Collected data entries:
[Start of Attachment]

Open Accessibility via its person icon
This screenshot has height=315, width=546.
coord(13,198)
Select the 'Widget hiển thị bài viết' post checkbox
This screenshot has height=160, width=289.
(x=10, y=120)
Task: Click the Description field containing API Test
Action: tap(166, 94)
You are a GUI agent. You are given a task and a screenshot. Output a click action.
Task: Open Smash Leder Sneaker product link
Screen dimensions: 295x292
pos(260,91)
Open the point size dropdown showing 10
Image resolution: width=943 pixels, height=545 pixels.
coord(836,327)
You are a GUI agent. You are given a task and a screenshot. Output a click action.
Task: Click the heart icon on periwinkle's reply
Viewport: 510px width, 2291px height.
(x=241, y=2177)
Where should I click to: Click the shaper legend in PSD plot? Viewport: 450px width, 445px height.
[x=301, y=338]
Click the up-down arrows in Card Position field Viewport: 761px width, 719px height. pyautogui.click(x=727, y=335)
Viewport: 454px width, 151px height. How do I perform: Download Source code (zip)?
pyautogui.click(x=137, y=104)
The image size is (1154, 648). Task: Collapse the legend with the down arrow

[End of Attachment]
[Start of Attachment]

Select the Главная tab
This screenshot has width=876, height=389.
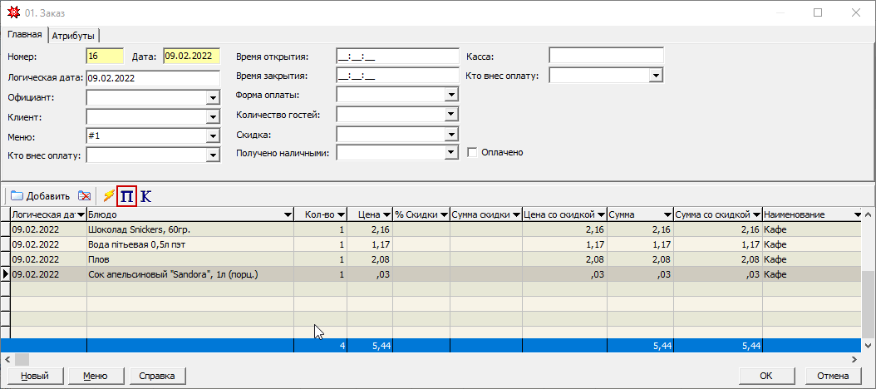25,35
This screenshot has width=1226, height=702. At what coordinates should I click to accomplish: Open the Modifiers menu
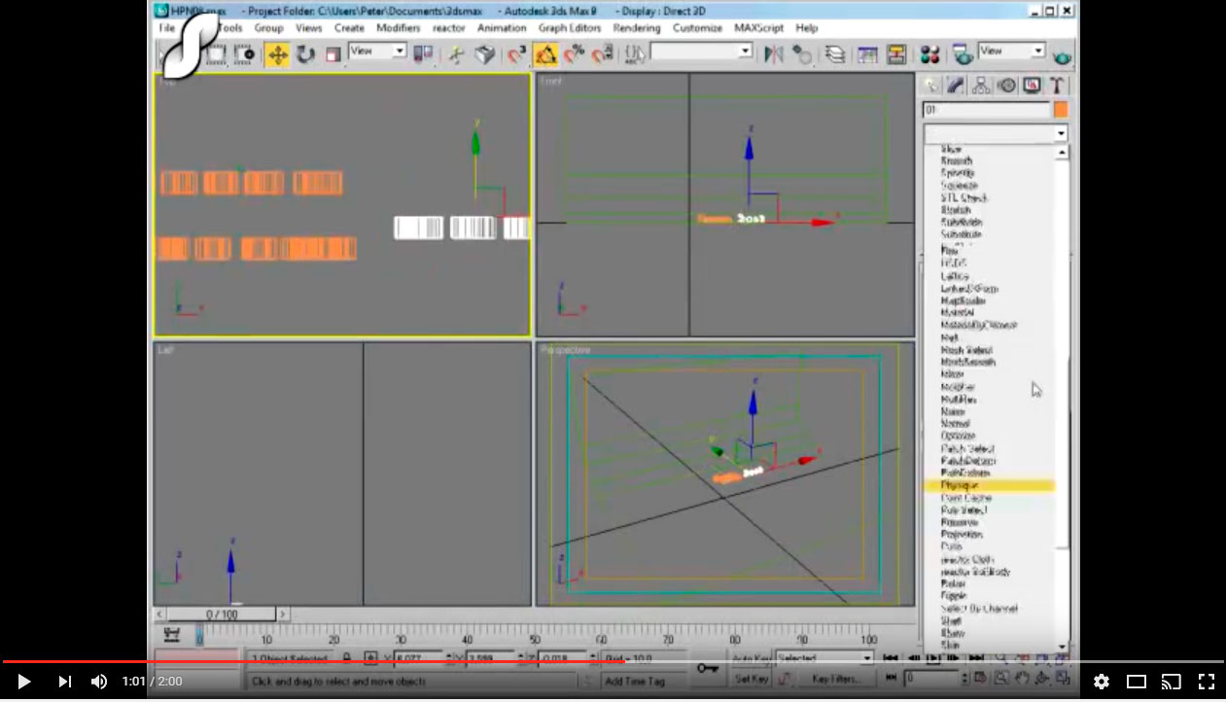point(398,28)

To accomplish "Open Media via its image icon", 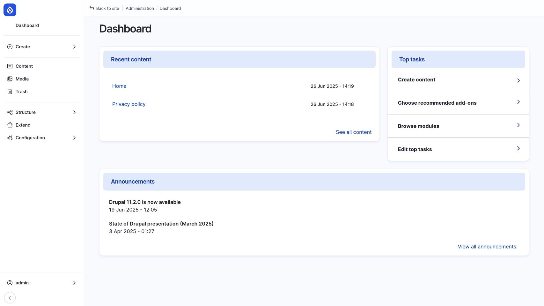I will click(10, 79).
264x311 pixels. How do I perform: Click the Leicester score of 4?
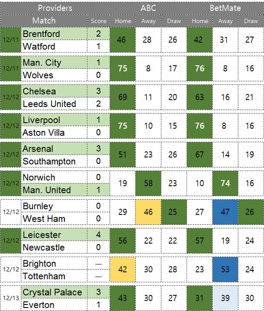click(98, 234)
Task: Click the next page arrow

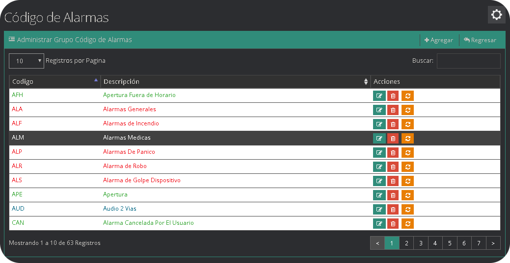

[End of Attachment]

Your objective: Looking at the data above, return every line from the one with "Task: Click the heart" down to the one with "Click the up-down", exactly and inclusively.

Task solution:
Task: Click the heart icon on periwinkle's reply
Viewport: 510px width, 2291px height.
(x=241, y=2177)
Where should I click to: Click the shaper legend in PSD plot? Viewport: 450px width, 445px height.
[x=301, y=338]
Click the up-down arrows in Card Position field Viewport: 761px width, 719px height. pyautogui.click(x=727, y=335)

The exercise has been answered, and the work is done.